■ Text block:
Business school of Oklahoma City University

The Meinders School of Business is the business school of Oklahoma City University, a private university in Oklahoma City, Oklahoma. It offers courses for undergraduate, graduate, professional development, and continuing education students and undergraduate and graduate degrees in most business majors of study. The Meinders School of Business achieved initial accreditation from Association to Advance Collegiate Schools of Business International in 2014. The Meinders School of Business' Energy Programs were the first graduate programs accredited by the American Association of Professional Landmen in 2013.

==Undergraduate programs==
Bachelor of Business Administration (B.B.A.) in:

- Accounting
- Business Administration
- Data Analytics
- Economics
- Finance
- Finance, Banking & Real Estate
- Marketing
- Supply Chain Management

==Graduate Degrees==
Source:
- Master of Business Administration (M.B.A)
Corporate Accounting
Data Analytics
Energy
Financial Analytics
Health Care Administration
Leadership
Management Information Systems (MIS)

■ Provided material:
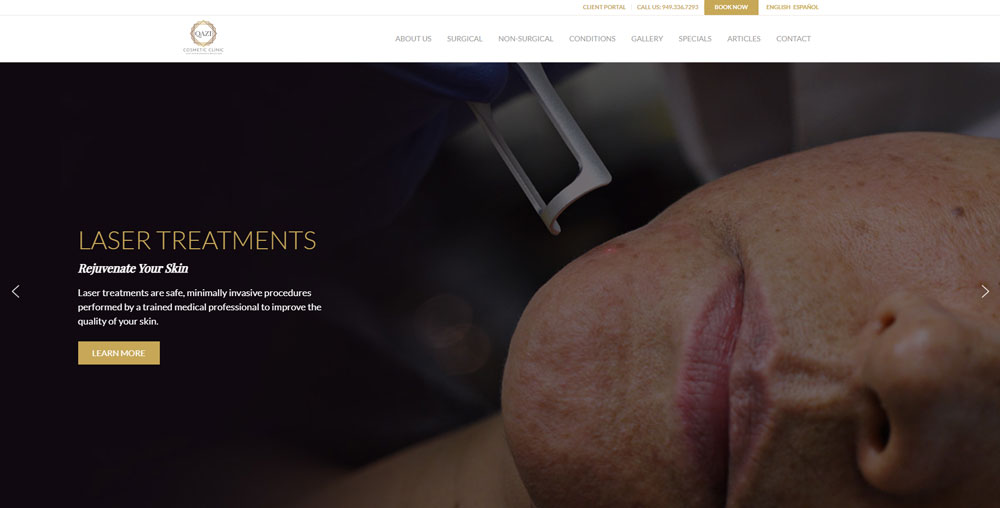Go to previous slide arrow
Viewport: 1000px width, 508px height.
[x=15, y=291]
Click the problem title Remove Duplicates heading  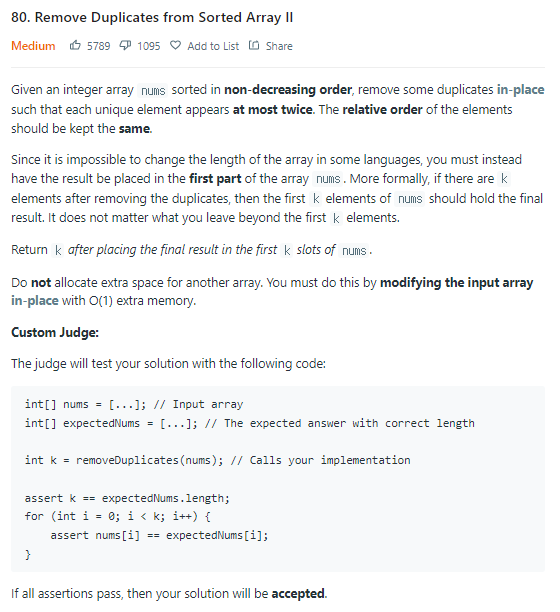[152, 18]
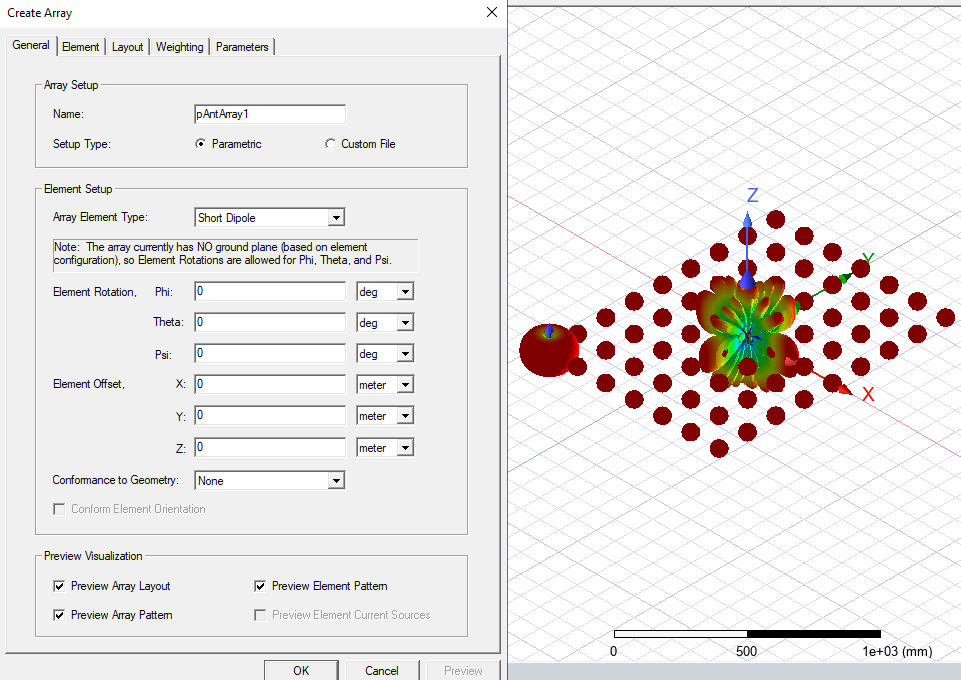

■ Activity A: According to the Meinders School of Business text, in what year did the school achieve initial accreditation from the Association to Advance Collegiate Schools of Business International?
■ Activity B: From the Meinders School of Business text, return the passage starting at "The Meinders School of Business is" and ending at "Landmen in 2013.".
■ Activity C: Pick up the Meinders School of Business text after its final line and write the part that would come next.

■ Written reply A: 2014

■ Written reply B:
The Meinders School of Business is the business school of Oklahoma City University, a private university in Oklahoma City, Oklahoma. It offers courses for undergraduate, graduate, professional development, and continuing education students and undergraduate and graduate degrees in most business majors of study. The Meinders School of Business achieved initial accreditation from Association to Advance Collegiate Schools of Business International in 2014. The Meinders School of Business' Energy Programs were the first graduate programs accredited by the American Association of Professional Landmen in 2013.

■ Written reply C:
- Master of Science in Accounting (M.S.A.)
Accounting
Applied Artificial Intelligence (AI) & Machine Learning
Data Analytics
Management Information Systems (MIS)

===Energy Programs===
Meinders School of Business offers graduate programs in Energy Management and Energy Legal Studies
The programs are the only graduate programs accredited by the AAPL.

Energy Management concentrates on the core business elements of the energy industry.

==Facilities==

Herman Meinders, a university trustee and longtime benefactor of the university, provided OCU $18 million to build a new home for its business school. Completed in 2003, the 80,000-square-foot building serves as a learning and technology hub for the school.

In addition to classroom and office space, the three-story facility includes a 2,500-square-foot auditorium capable of hosting business conferences, a computer lab, a student/faculty lounge to facilitate collaboration and mentoring, and breakout rooms for small-group meetings. Business students have access to an on-site learning center where they can videotape then review mock interviews and presentations, as well as a career center.

The Executive MBA program was previously offered in Kuala Lumpur; Thailand; Singapore and Tianjin, China. In Tianjin, the MBA program was conducted in collaboration with the Tianjin University of Finance and Economics (TUFE).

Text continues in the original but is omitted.